Our challenges have three notable characteristics. They are large. They are unpredictable. They mutate. Today, 144 million children under the age of five are stunted; remote learning remains out of reach for 500 million children; vaccine coverage has dropped to levels last seen in 1990s; water scarcity could displace 700 million people by 2030; the pandemic has destabilised the livelihoods of more that 3.3 billion people globally. We need to address these challenges with befitting, urgent and coordinated responses by all sectors of our society, together. A hundred years later, it is time to build beyond the foundations of freedom and participation.

Can the 2020 pandemic fuel two social movements across all societies?

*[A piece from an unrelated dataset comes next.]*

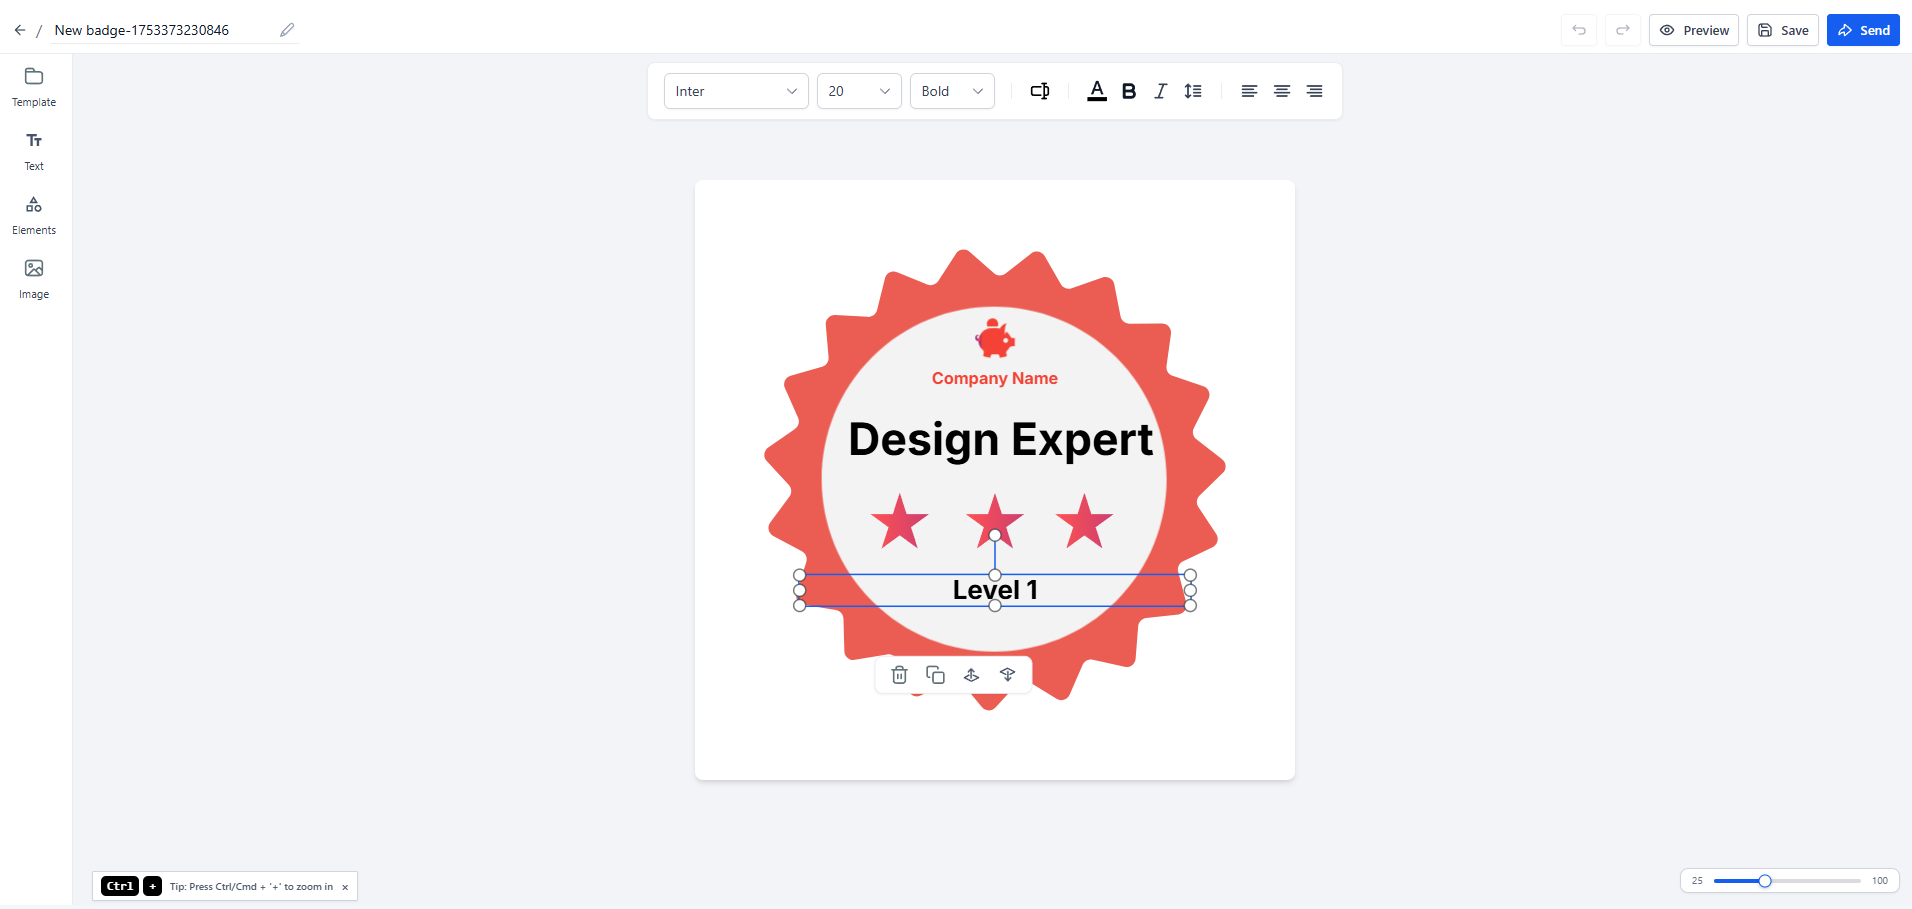1912x909 pixels.
Task: Bring selected element forward one layer
Action: point(971,675)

  1. Individual Agency: Last two years have been harsh. However, through the lockdowns and disruptions, billions of individuals, in their local communities, exerted freewill to support each other. How can we strengthen this muscle for self-directed responsibility and local action?
  2. Societal Interaction: Last two years have been hard. However, Governments, CSOs and Businesses came together to solve tough problems and rekindle hope. How do we grow such multi-sided interactions? How can we leverage technology advances to make this sustainable?

Rather than prescribe answers, we may need to introspect with better questions. How can we engage change leaders to develop contextual solutions? How can we innovate technology to improve the value of millions of daily interactions between people delivering or consuming public services? How can we empower 3 billion underserved people to see, sense and adapt the solutions to their problems? Our traditional approaches seem to have reached a plateau. Now may be the opportunity to improvise our thinking and action to accelerate change. Can we reimagine how to leverage our freewill and creative instincts to solve large, unpredictable and mutating challenges in fields such as healthcare, livelihoods, education, equity and climate?

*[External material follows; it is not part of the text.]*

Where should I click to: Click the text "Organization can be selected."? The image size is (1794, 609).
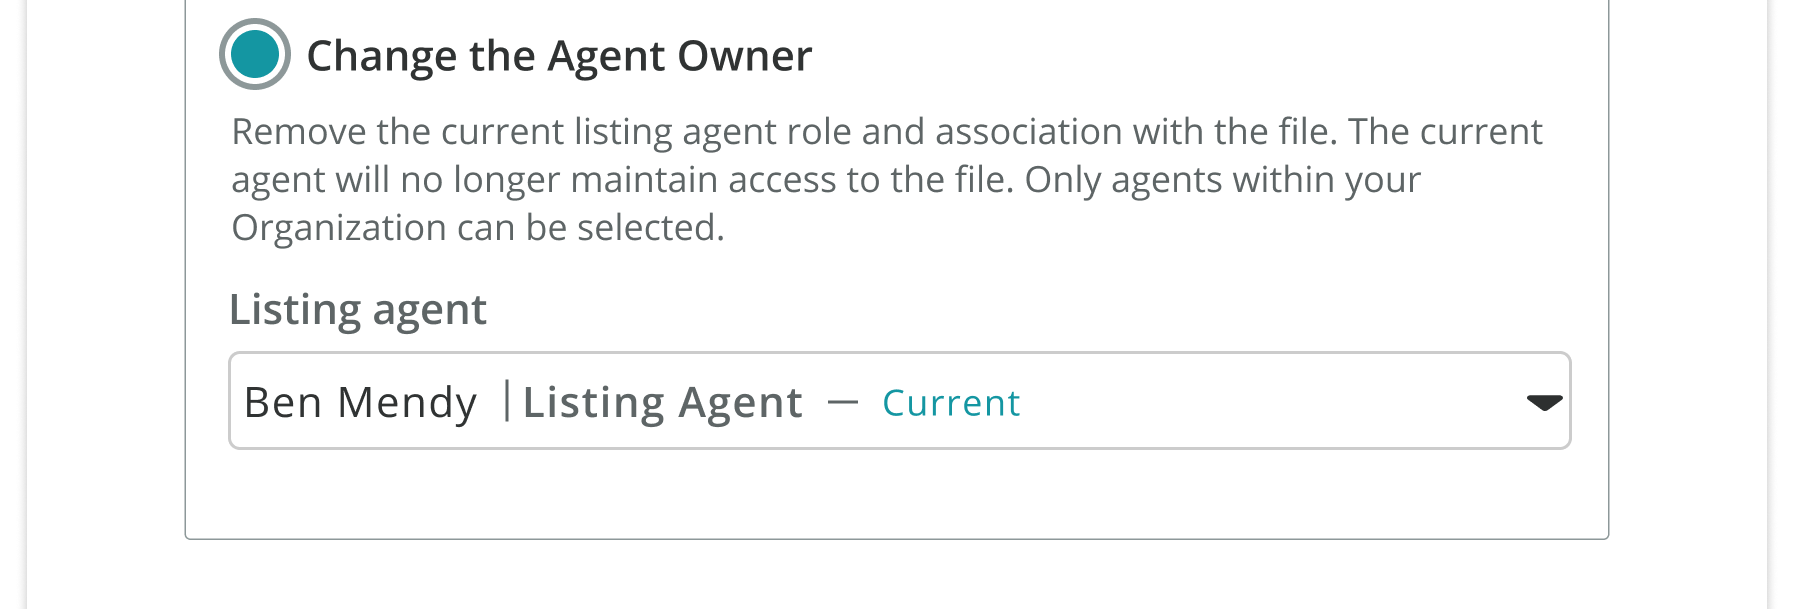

Audacious endeavours to restore individual agency and sustain societal interactions require three catalysts to come together. First, we need to play the role of system leaders who convene, inspire, align and lead from behind. Second, we need to engage as patient funders who contribute risk capital, engage with re-imagination and support uncharted pathways. Third, we need to step-up as visionary builders who can develop technologies that connect and enable large networks of change leaders across Government, Civil Society and Business.

We need to find this system leader, patient funder or visionary builder within us.